The magic of data deduplication

Typical backups create duplicate data in two ways: repeated full backups and repeated incrementals of the same file when it changes multiple times. A deduplication system identifies both situations and eliminates redundant files, reducing the amount of disk necessary to store your backups anywhere from 10:1 to 50:1 and beyond, depending on the level of redundancy in your data.

Deduplication systems also work their magic at the subfile level. To do so, they identify segments of data (a segment is typically smaller than a file but bigger than one byte) that are redundant with other segments and eliminate them.
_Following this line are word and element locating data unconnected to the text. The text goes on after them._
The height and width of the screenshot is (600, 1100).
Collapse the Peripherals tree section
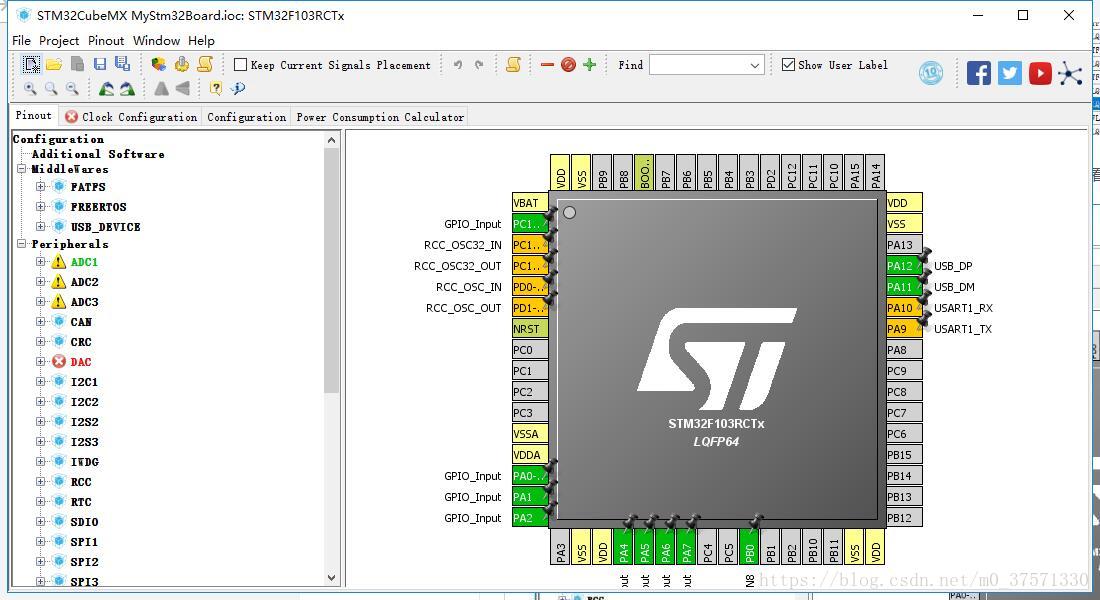click(22, 244)
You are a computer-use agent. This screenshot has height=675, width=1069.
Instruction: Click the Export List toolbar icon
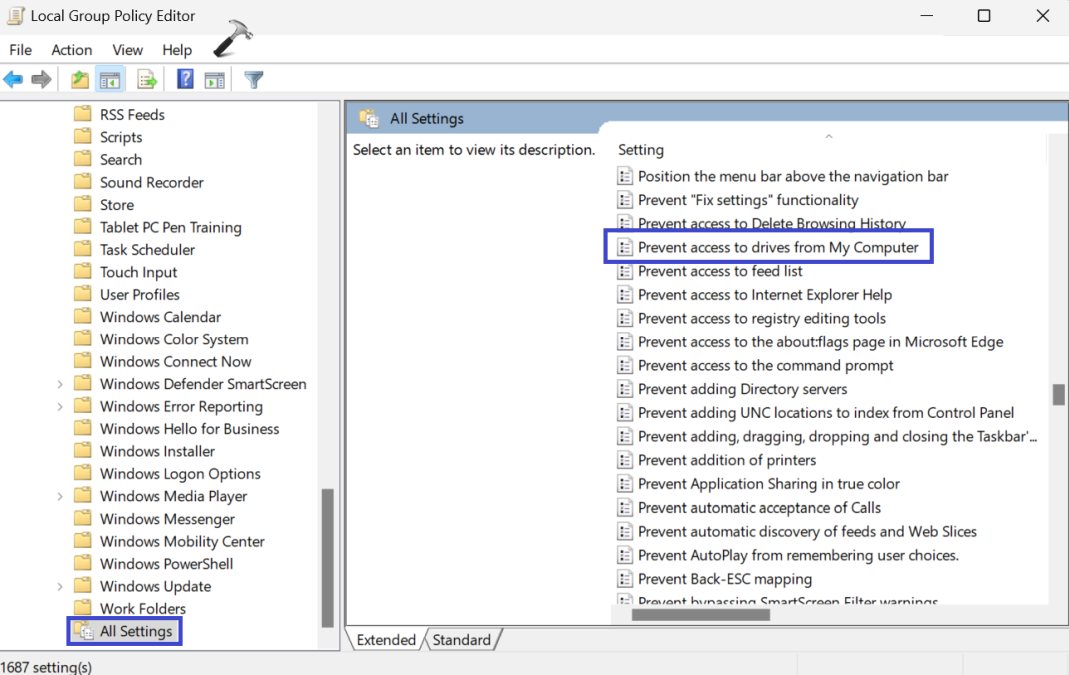(147, 79)
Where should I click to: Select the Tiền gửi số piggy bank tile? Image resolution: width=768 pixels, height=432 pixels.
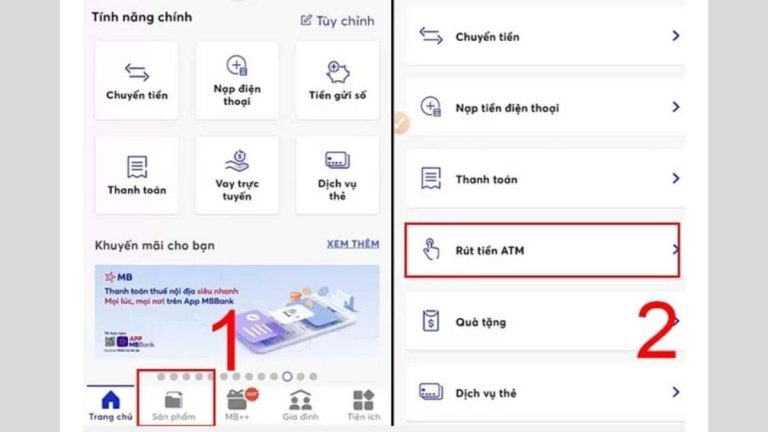click(337, 80)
The most obvious use for this technology is to allow users to switch from disk staging strategies (where they're storing only one night's worth of back-ups) to disk backup strategies (where they're storing all onsite backups on disk).

There are two main types of deduplication:

          o Target dedupe systems allow customers to send traditional backups to a storage system that will then dedupe them; they are typically used in medium to large data centers and perform at high speed.

          o Source dedupe systems use different backup software to eliminate the redundant data from the very beginning of the process and serve to back up remote offices and mobile users.

Backing up as you go

CDP (continuous data protection) is another increasingly popular disk-based backup technology. Think of it as replication with an Undo button. Every time a block of data changes on the system being backed up, it is transferred to the CDP system. However, unlike replication, CDP stores changes in a log, so you can undo those changes at a very granular level. In fact, you can recover the system to literally any point in time at which data was stored within the CDP system.

A near-CDP system works in similar fashion except that it has discrete points in time to which it can recover. To put it another way, near-CDP combines snapshots with replication. Typically, a snapshot is taken on the system being backed up, whereupon that snapshot is replicated to another system that holds the backup. Why take the snapshot on the source before replication? Because only at the source can you typically quiesce the application writing to the storage so that the snapshot will be a meaningful one.